As stated, it is in the nature of business that the work that is capable of being commoditised will be commoditised. It is then likely that more and more law firms will enter this arena and that there will be increased competition and intense price competition.
At this point, some law firms will start to give such services away for free.
If this sounds unlikely, just consider the example of Internet Service Providers in the UK over the last 18 months. It was an established and broadly profitable business for a range of providers at prices between £8 and £20 per month. Then one supplier, Dixons' Freeserve, upset the apple cart by offering a free service, on the basis that the kickback from the local BT access charges and the opportunities for selling follow-on goods and services made it economical to do so.

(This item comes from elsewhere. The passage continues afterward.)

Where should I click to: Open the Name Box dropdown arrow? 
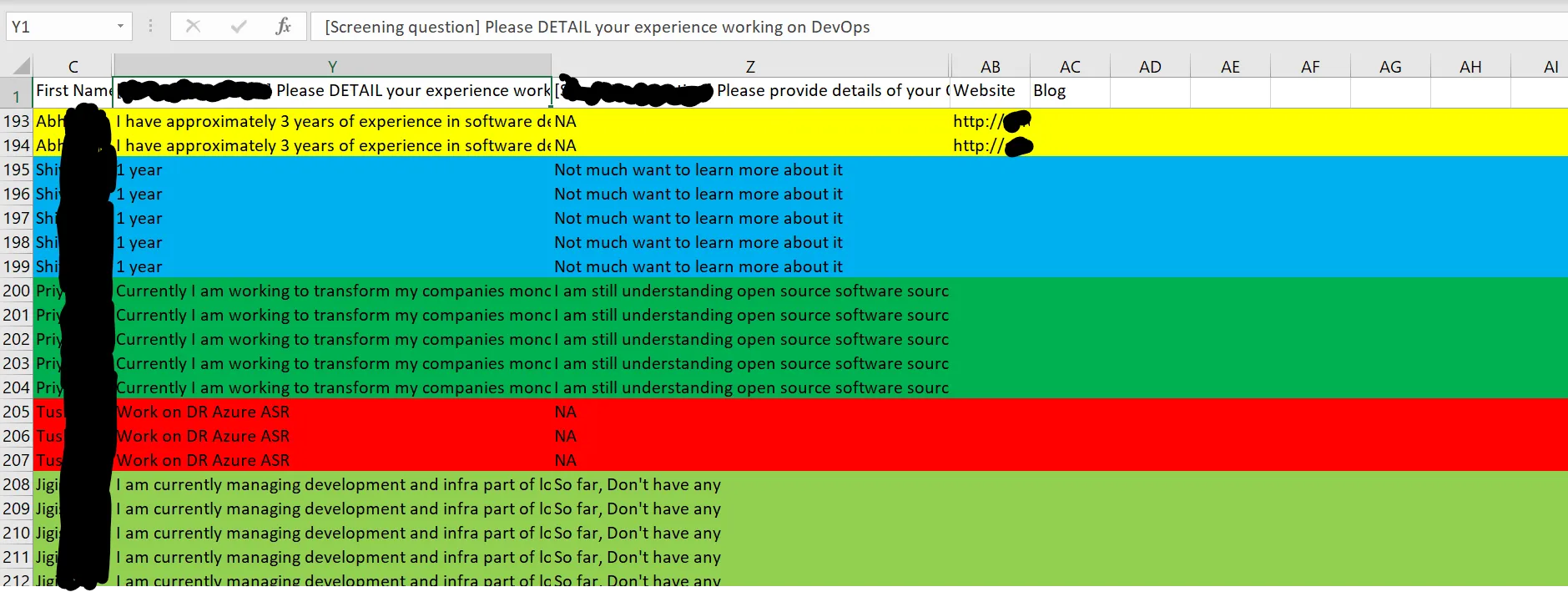[120, 27]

Suddenly we have over half a dozen new vendors offering free internet access, and a stampede of existing providers, such as MSN and AOL, changing their business to the new model. In a short time it has become very difficult to sustain a fee-paying service unless there is a perceived added value or unique feature.

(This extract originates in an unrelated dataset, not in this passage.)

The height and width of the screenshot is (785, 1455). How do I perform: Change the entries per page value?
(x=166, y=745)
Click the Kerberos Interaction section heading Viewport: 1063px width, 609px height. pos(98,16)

Other topical examples of businesses giving information away include the Encyclopaedia Britannica - who have announced that they will be providing free access to their data - and Capsoft UK, who on their Everyform site (www.everyform.net) are giving away hundreds of free forms.

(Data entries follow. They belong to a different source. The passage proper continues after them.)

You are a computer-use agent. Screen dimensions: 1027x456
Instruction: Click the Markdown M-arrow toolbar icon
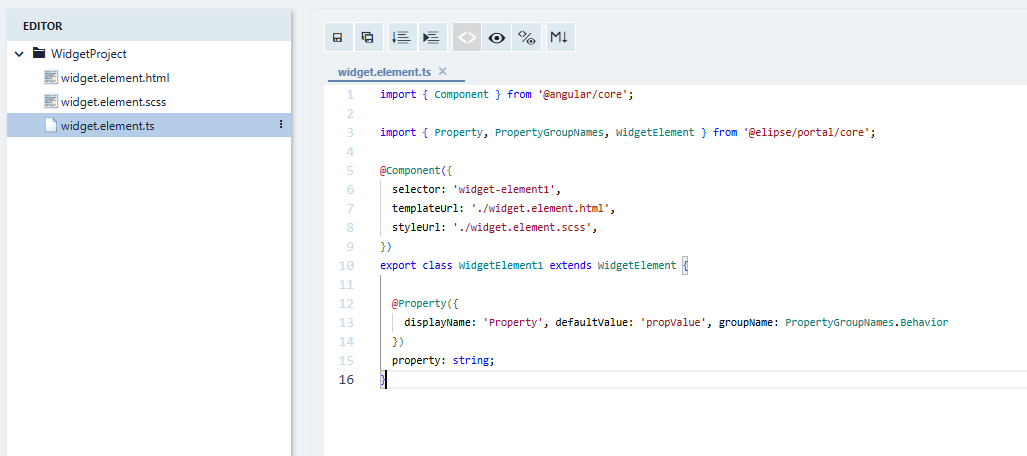pos(559,38)
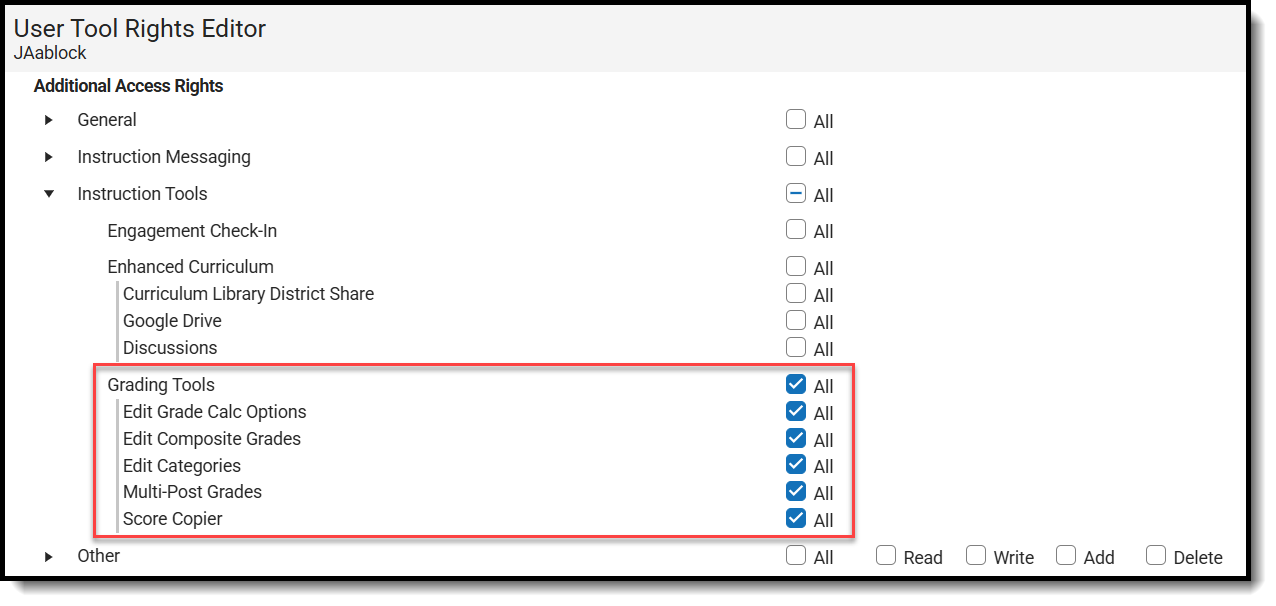Collapse the Instruction Tools section

tap(48, 194)
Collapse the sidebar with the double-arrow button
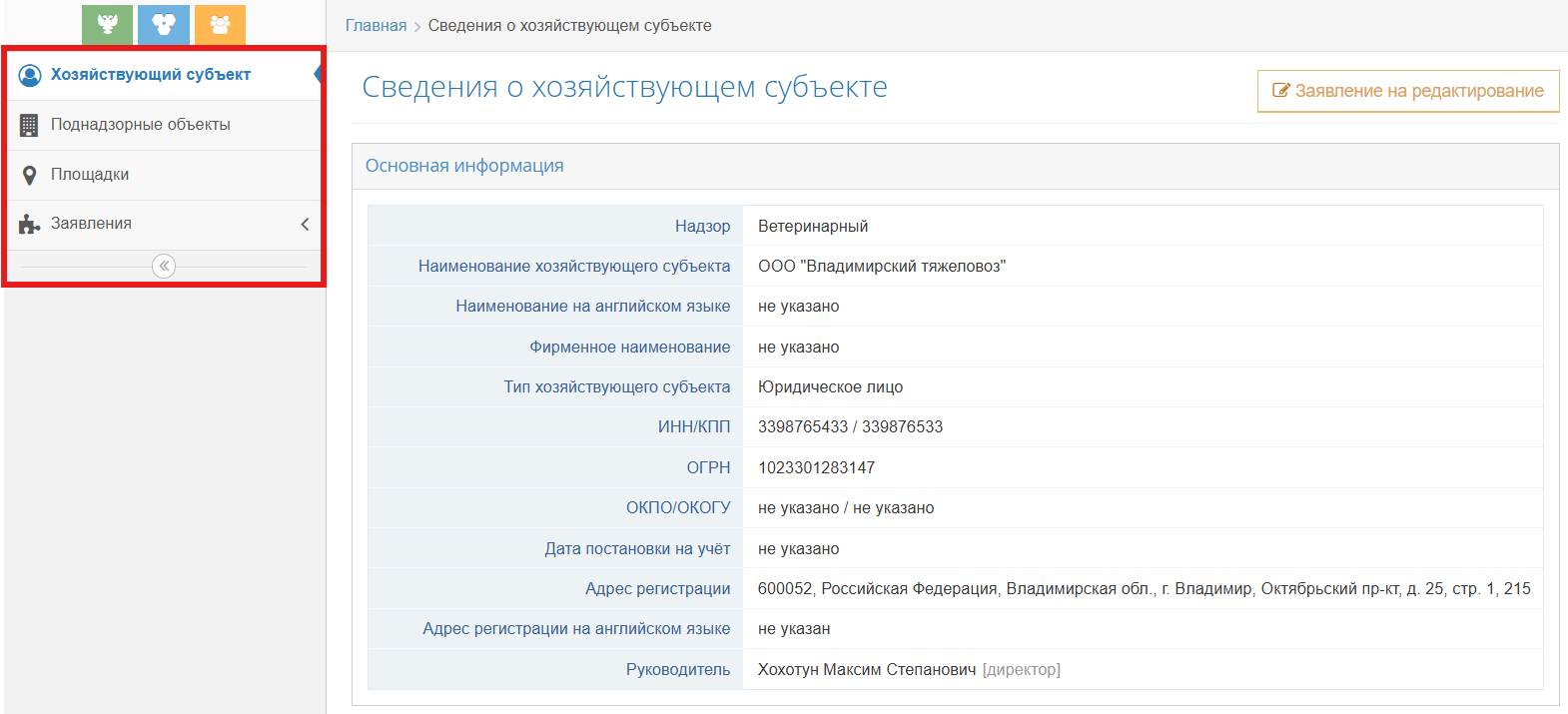This screenshot has height=714, width=1568. (164, 266)
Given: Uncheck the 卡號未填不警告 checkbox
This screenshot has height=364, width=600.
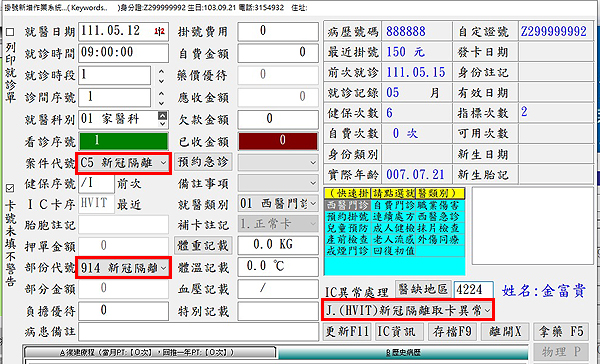Looking at the screenshot, I should point(10,188).
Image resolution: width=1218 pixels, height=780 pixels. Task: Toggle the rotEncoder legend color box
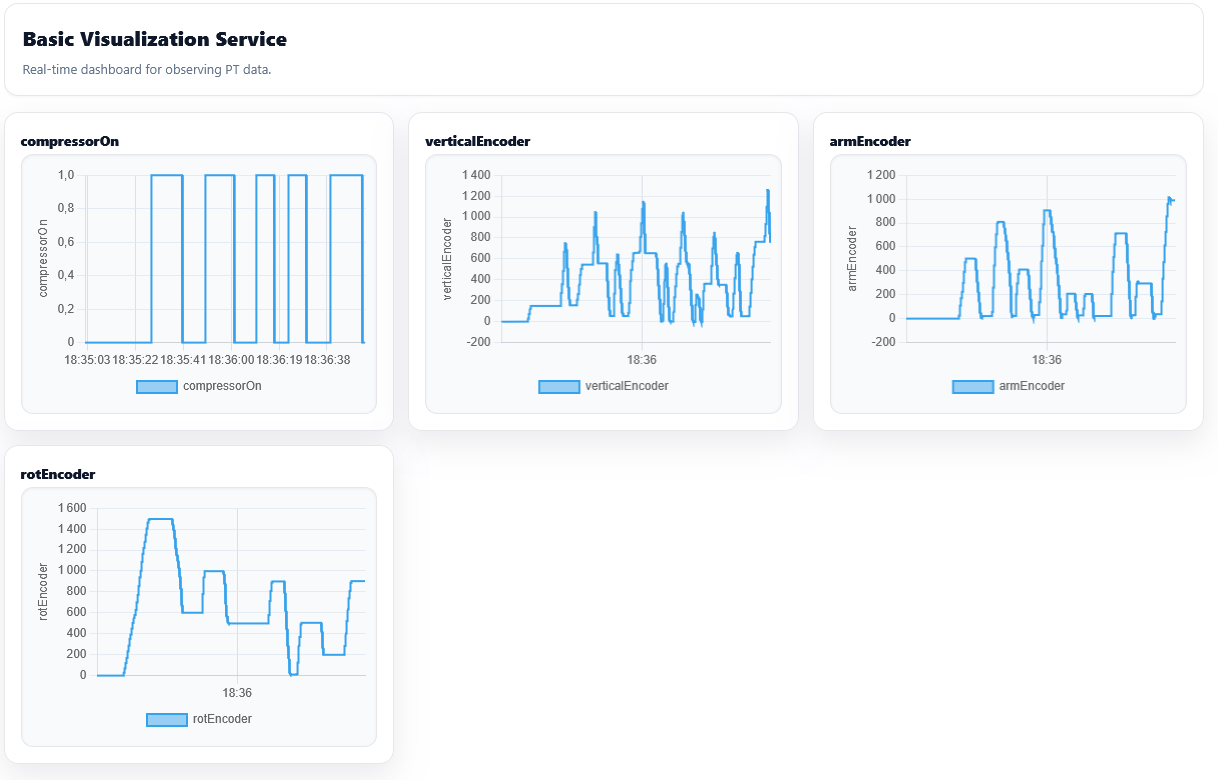[x=167, y=719]
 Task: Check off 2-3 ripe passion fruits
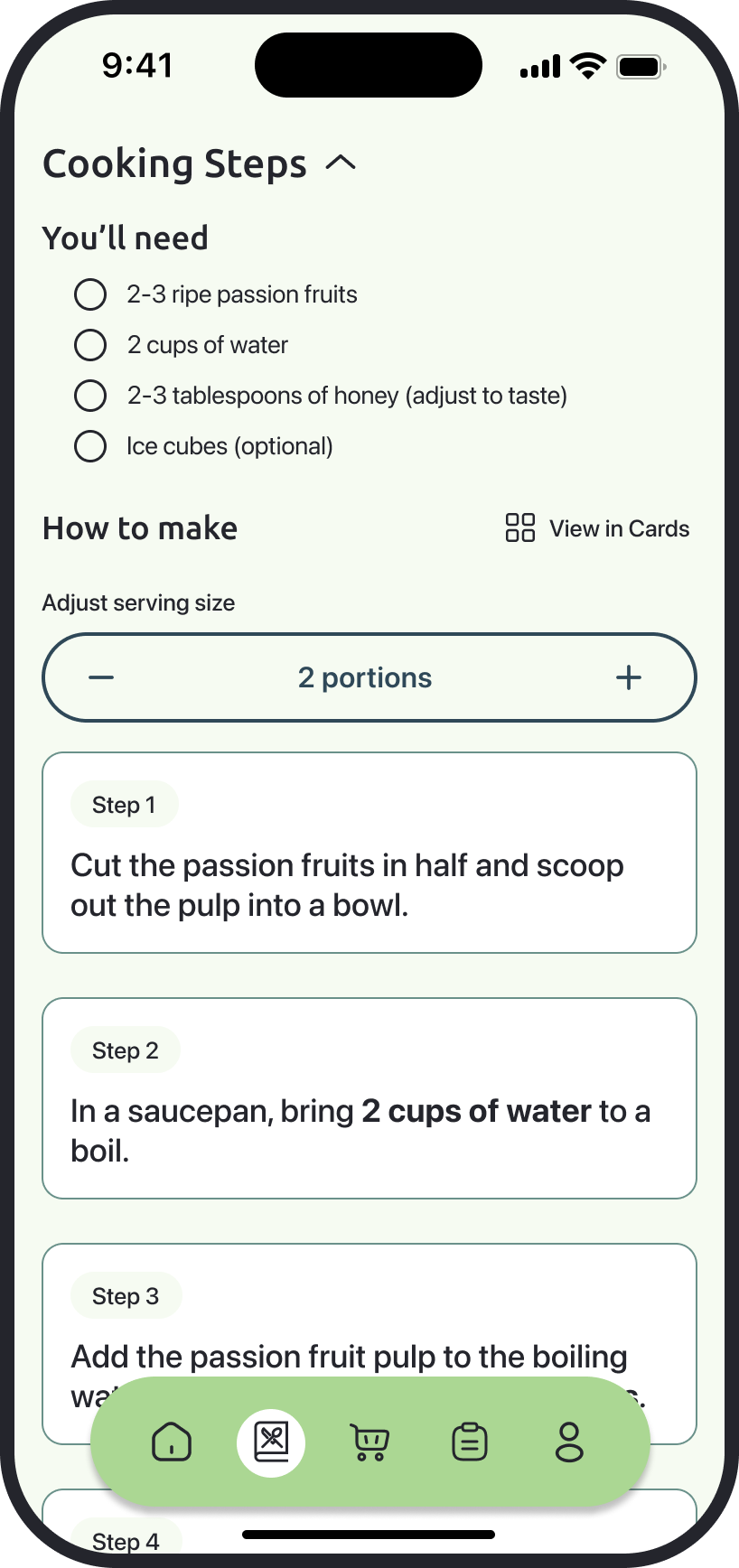pyautogui.click(x=90, y=294)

In relation to legal services I believe that it will happen this way.
A firm which provides a range of commoditisable and non-commoditisable services in a competitive environment will realise that it is in their interests to give away the commoditised services on the basis they will obtain the higher value added and high cost follow on work. They will be able to do this as, by then, they will have recovered their investment in the automated services.
Other law firms operating in the same sector will be forced to follow suit. All hell will then break loose, and it is difficult to forecast with any accuracy what will happen then, but the existing model of charging and delivering of such services will be changed forever, and some firms will come off very badly in the process.
Current Activity
There are increasing numbers of examples of high street type services being delivered via the internet. For some time, there have been a plethora of US firms offering $40 wills, and we have since seen the £40 will in this country from Kaye Tesler and others. There are also high street firms with sites offering a range of other services, such as:
Dixon's Freeserve internet service, or 'portal', has gone one stage further, and the 'Desktop Lawyer' on their website offers a wide range of documents prepared automatically using the Rapidocs system, with follow up telephone support - some for as little as £10.
Larger firms at the other end of the value scale that have made e-commerce announcements include Denton Hall, Hammond Suddards, Berwin Leighton and Fox Williams: see 'Competition'.
Recently we have seen the best example of value added legal services being given away by a law firm on the site of the London firm Kemp & Co. Their site (www.comlegal.com) provides online services of great depth and detail that rival some of the commercial services for which other firms charge high fees.
The latest development in this area is that Lovell White Durrant, a large and prestigious city law firm, has announced that, as a 'taster', it will be giving away some legal services on its website (www.lovells.com).
This is truly the thin end of the wedge.
Risks
So what are the risks associated with selling legal services as an e-commerce utility. There are the standard commercial risks.
If you do not 'productise' those legal services that are amenable, then some other law firm(s) will, and you will not be competitive.
If you do 'productise' services that are not amenable then at worst you may be open to professional negligence litigation, or at best you will have spent a lot of effort on developing something no one wants to buy.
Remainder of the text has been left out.